The U.S. Council of Catholic Bishops has repeatedly asked the FCC to do something to protect net neutrality. Being a council of bishops, not a room full of nerds, they have not gone into technical detail, but their call to action is clear. Their most recent piece, this one by Bishop John Wester, chair of the USCCB Committee on Communications (and bishop of Salt Lake City), appeared on September 16th. “Instead of adopting rules that permit the wealthiest companies to purchase the best service,” wrote the bishop, “the FCC should insist on fair treatment for everyone no matter our income. Community-serving organizations – such as the church – should not be treated as secondary “customers” in this digital environment. The content and connections we provide to people are more important than entertainment content -- such as movies and television shows -- even though we don’t have the resources to compete with entertainment companies to pay more to the Internet providers... Allowing some Internet content to be favored because of its greater ability to pay could result in an even greater divide between the powerful and the rest of a community. Under that scenario, decisions regarding access to public information… would be determined based only on the bottom line of corporations, not to promote the common good.”

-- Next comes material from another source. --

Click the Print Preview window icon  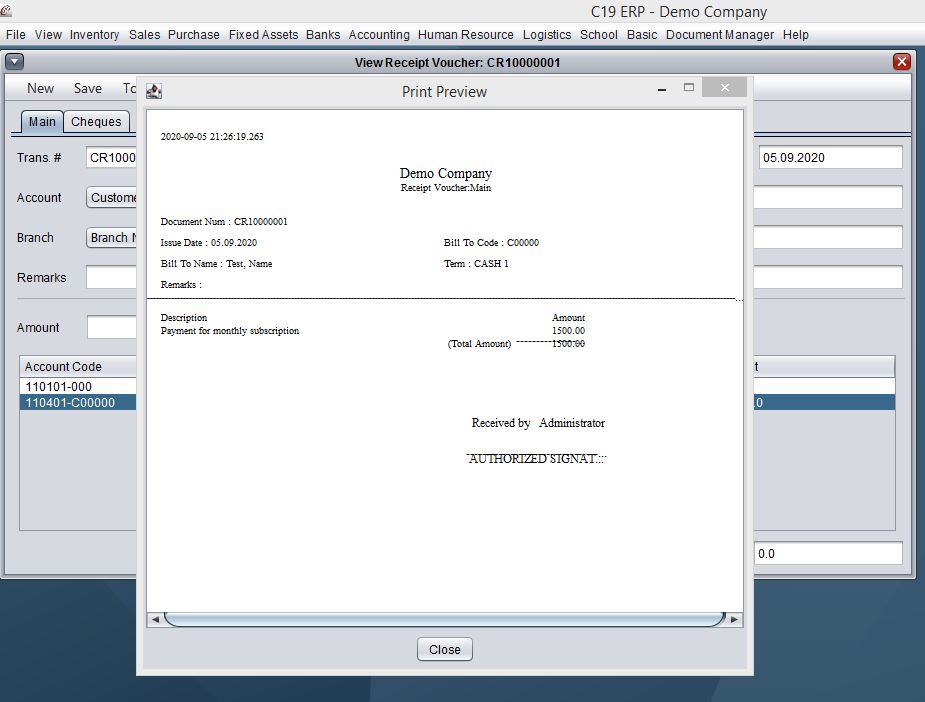(x=154, y=91)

The USCCB’s position hardly ends the discussion – I’m sure we can all name at least one policy where we disagree with a USCCB opinion – but it introduces a moral dimension to what has otherwise been a very horizontal issue of economics, law, and technology.

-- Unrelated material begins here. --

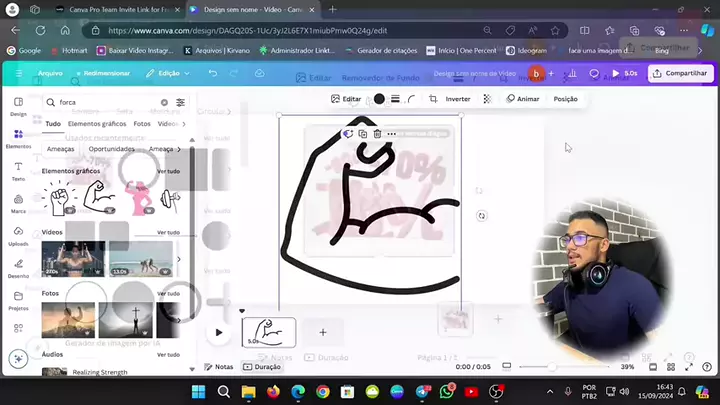The height and width of the screenshot is (405, 720).
Task: Select the crop tool in toolbar
Action: [432, 99]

Here is where my blog post roared into a blazing conclusion, making a ringing endorsement of one particular option and scorning all others. But we’re here for a discussion, and so I’ve tried to give this talk at least the sheen of objectivity.
So, instead of ending with a rhetorical flourish, I’d like to end with a few of the questions I hope we’ll examine when we come back from break:
How is our day-to-day work, as computer people, impacted by net neutrality, and how would it be changed if neutrality changed?
What Catholic principles of social justice help guide our action in the realm of net neutrality?
And finally, the big one: what should be done about net neutrality, if anything, and who should do it?
But those are big discussion questions. Right now, in the remaining fifteen minutes or whatever, I’d like to take your questions about the meat of the presentation you just heard. Was I clear? Should I expand on anything? Did I get anything completely wrong?
Thanks for your close attention to that rarest of 21st-century unicorns: an hour-long presentation without an accompanying PowerPoint.
EDITOR'S NOTE: The author didn't want to come out and say it in this talk, but he supports Title II reclassification, and is very excited by today's announcement.
CORRECTION 6 Feb 2015: The original article, in one paragraph, conflated two court cases, Comcast v. FCC (2010) and Verizon v. FCC (2014). I regret the error, now corrected.
CORRECTION 1 Jun 2016: Some readers thought that Justice Scalia's "blistering dissent" in NCTA v. Brand X was in favor of deregulation, apparently because deregulation is generally seen as a right-wing idea and Justice Scalia is generally seen as a right-wing judge. But Scalia was actually arguing against deregulation in his dissent, arguing that, whatever the merits of deregulation, the FCC had no authority to deregulate ISPs without Congress's express approval. This has since been clarified in the text.